Чем заплатила Мао за абсолютное бессмертие? Чем продолжает платить? Постоянным голодом, который невозможно утолить ни обычной едой, ни кровью? Физической болью? Болью душевной? Что заставило ее ограничить свою вселенную до двух существ? Страх? Злость? Отчаяние? Что бы Мао ни делала, она руководствовалась единственным принципом: «это ради них». И он бы поступал точно так же, будь у него близкие люди.

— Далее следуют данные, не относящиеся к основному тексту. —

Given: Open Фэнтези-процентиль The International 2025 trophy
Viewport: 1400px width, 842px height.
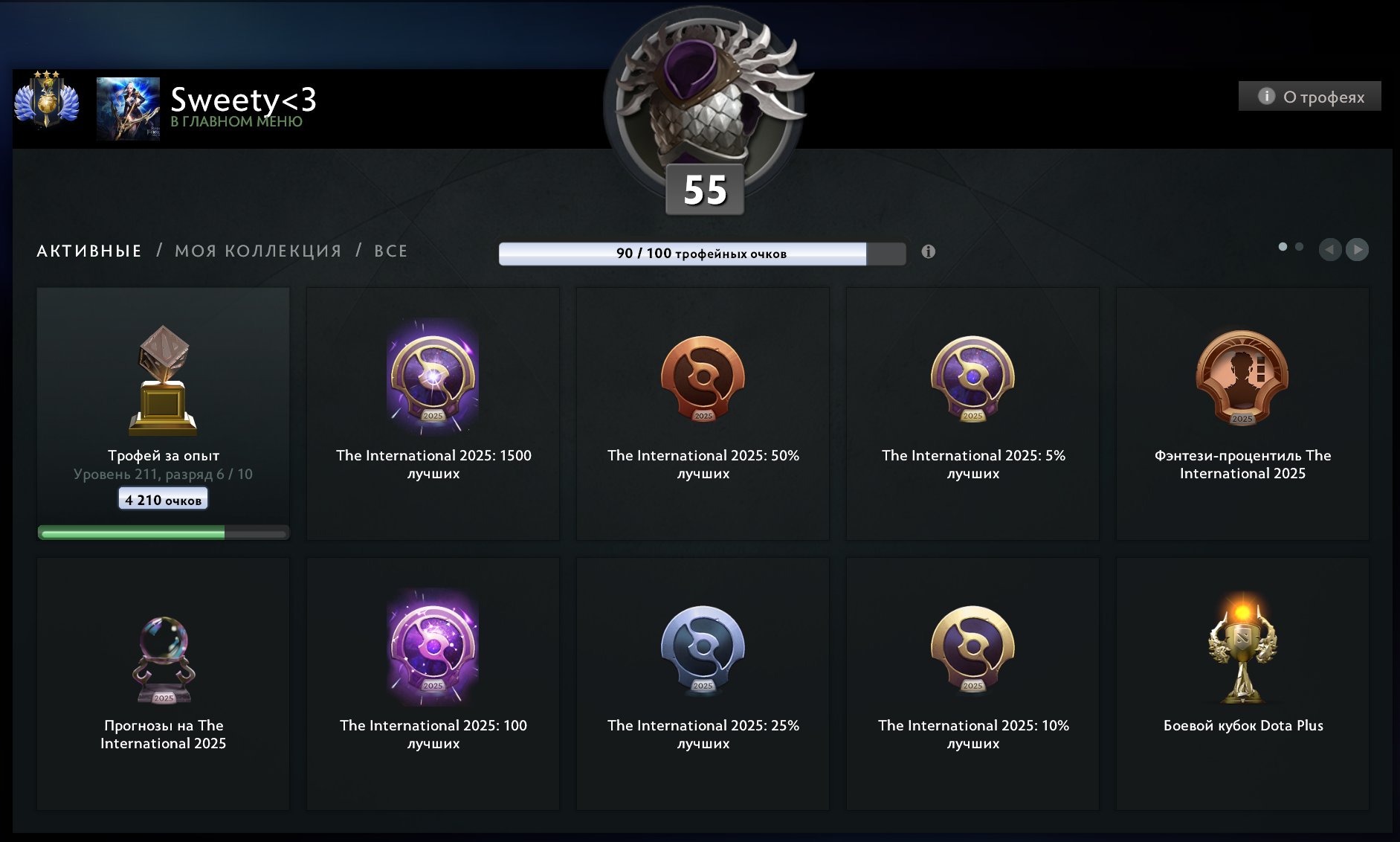Looking at the screenshot, I should (x=1242, y=378).
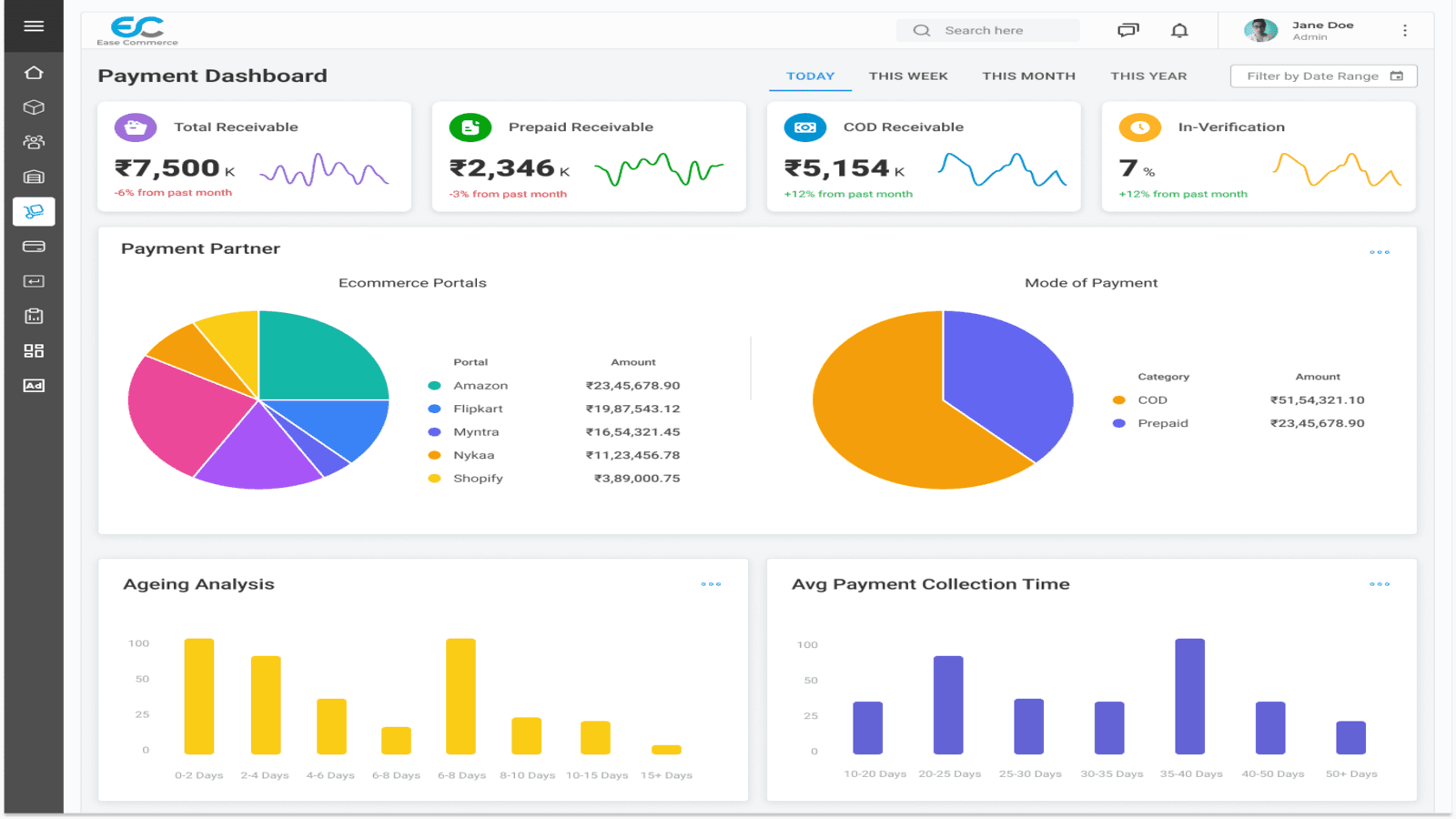Click the Filter by Date Range button
Viewport: 1456px width, 819px height.
click(1323, 76)
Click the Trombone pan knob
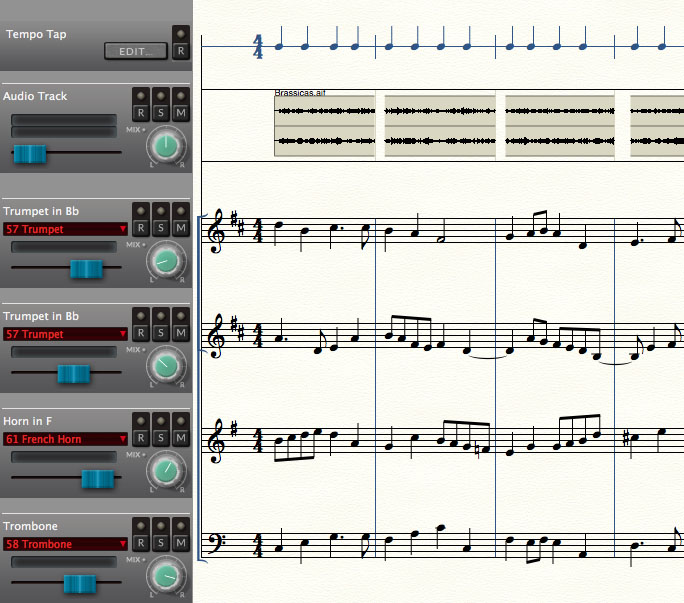This screenshot has height=603, width=684. (x=167, y=575)
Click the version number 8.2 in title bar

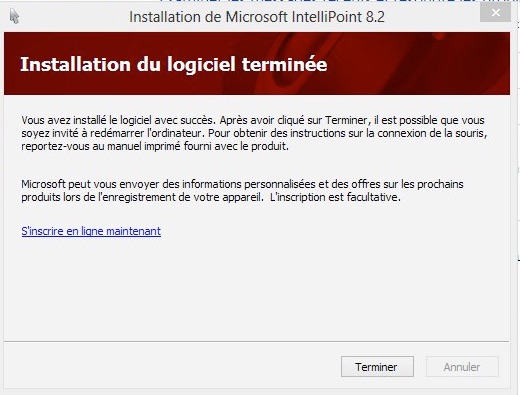click(375, 17)
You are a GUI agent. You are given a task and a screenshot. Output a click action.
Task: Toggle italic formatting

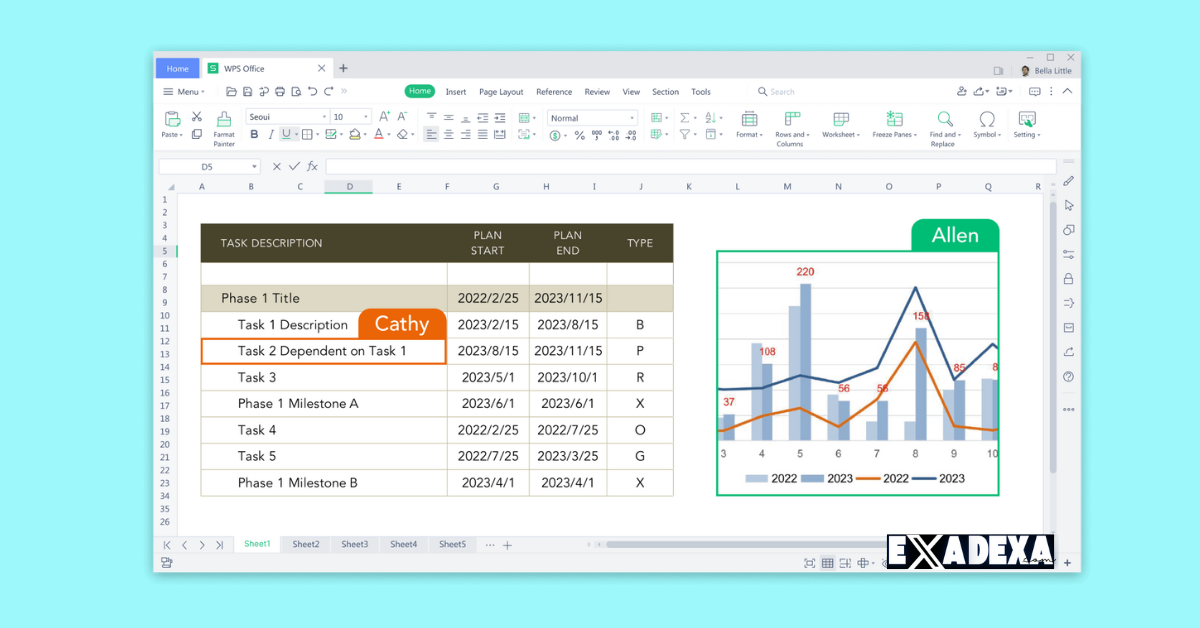tap(270, 134)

— Понимаю, что это существо кажется тебе чудовищем, — снова заговорила Веста. — Но в нем, как и в каждом из нас, бессмертных, живет человек. Он заставляет меня искать детей храмовых мастеров. Он позволяет мне понять их, когда они говорят, что их выбор — это не возвращаться, а жить своей жизнью. И в Мао тоже есть человек. Этот человек способен чувствовать. Вероятно, глубже, чем ты думаешь. Тебе пора, охотник. И я тоже тороплюсь. Меня ждут дела.

Веста пожала ему руку, и Ник в очередной раз удивился тому, какая холодная у нее кожа.

— Спасибо тебе, — повторил он.

— Пусть темное время будет милостиво ко всем, кто тебе дорог. Я верю, что с тобой ничего не случится, но помни, что твердая рука в бою — это не самое главное в жизни. Еще у тебя есть сердце.